When Words Change the Model: Sensitivity of LLMs for Constraint Programming Modelling
Alessio Pellegrino, Jacopo Mauro
TL;DR
This paper investigates how robust large language models are at translating natural-language problem descriptions into constraint programming models. By systematically perturbing CSPlib problems with context changes and distractions, and evaluating three state-of-the-art LLMs in a zero-shot setting, the authors reveal strong performance on original descriptions but sharp declines when wording shifts occur, highlighting concerns about data contamination and shallow contextual understanding. The study shows that explicit mathematical anchors improve robustness, while surface cues and distractions can mislead models, underscoring the need for careful prompt design and potential hybrid approaches that couple LLMs with formal solvers. These findings have practical implications for deploying LLM-based modelling tools in CP, suggesting directions for interactive refinement, prompt engineering, and solver-assisted pipelines to ensure reliable, verifiable models.
Abstract
One of the long-standing goals in optimisation and constraint programming is to describe a problem in natural language and automatically obtain an executable, efficient model. Large language models appear to bring this vision closer, showing impressive results in automatically generating models for classical benchmarks.

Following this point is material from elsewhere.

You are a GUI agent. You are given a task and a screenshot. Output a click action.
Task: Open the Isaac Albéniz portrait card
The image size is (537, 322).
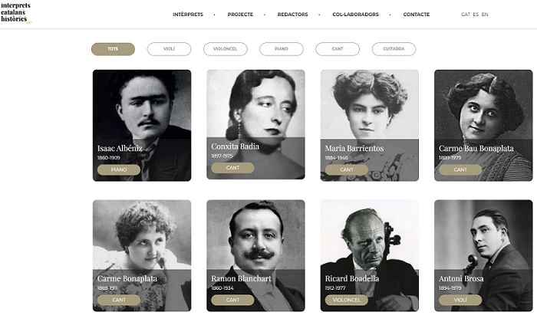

However, much of this apparent success may derive from data contamination rather than genuine reasoning: many standard CP problems are likely included in the training data of these models. To examine this hypothesis, we systematically rephrased and perturbed a set of well-known CSPLib problems to preserve their structure while modifying their context and introducing misleading elements. We then compared the models produced by three representative LLMs across original and modified descriptions. Our qualitative analysis shows that while LLMs can produce syntactically valid and semantically plausible models, their performance drops sharply under contextual and linguistic variation, revealing shallow understanding and sensitivity to wording.